» Scopo dell'esercizio: Secondo l'estratto del documento, presso quale università si è laureato in Diritto Canonico don Vinicio Albanesi?

Libro-lettera aperta di don Vinicio Albanesi al pontefice

“Carissimo Padre, la riforma possibile è epocale: presuppone, oltre che prudenza e saggezza, una grande fede nello Spirito”. È una delle frasi che scrive don Vinicio Albanesi nel suo libro “Il sogno di una Chiesa diversa. Un canonista di periferia scrive al papa” (Ancora), una lettera aperta a papa Francesco per proporre degli spunti che possano essere di aiuto a “riformulare nuove regole, nuovi organismi e nuovi modi di 'vivere' la Chiesa”.

Don Vinicio è noto ai più come esponente di quella generazione di “preti di strada” che hanno scelto di misurarsi con la realtà dell'emarginazione sociale. Pochi sanno che è laureato in Diritto Canonico presso la Pontificia Università Gregoriana e che per molti anni, in quanto canonista, è stato membro e anche presidente del Tribunale Ecclesiastico Regionale Piceno. Sulla base della sensibilità di profondo conoscitore delle “periferie” esistenziali che papa Francesco vorrebbe mettere al centro dell'azione della Chiesa e della sua formazione accademica e professionale, l'Albanesi “canonista di periferia” si rivolge nel testo direttamente al papa per suggerire alcuni punti essenziali di riforma dell'istituzione ecclesiastica affrontando il tema da un punto di vista giuridico ma con lo sguardo attento anche alla visione generale della missione della Chiesa.

» Contenuto del materiale:
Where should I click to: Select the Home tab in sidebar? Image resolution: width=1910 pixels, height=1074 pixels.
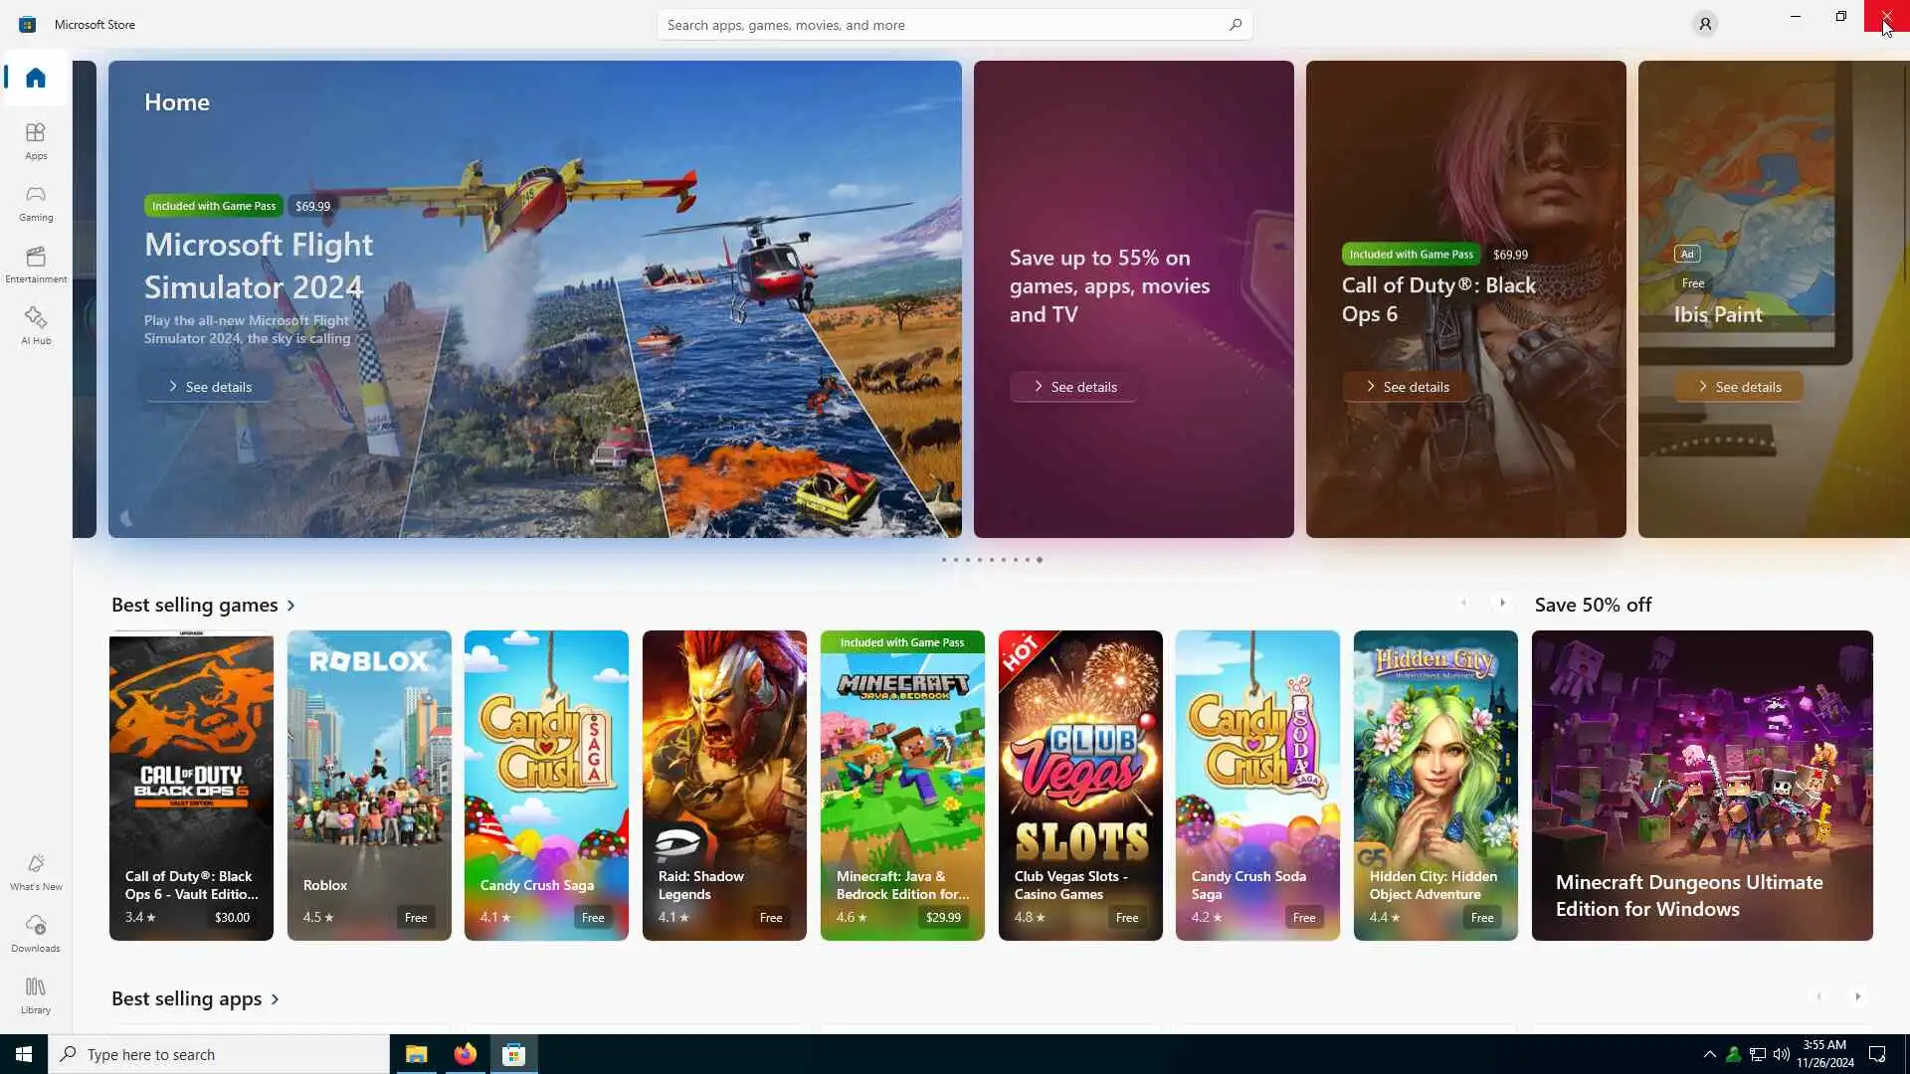36,78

» Risultato dell'esercizio: Presso la Pontificia Università Gregoriana.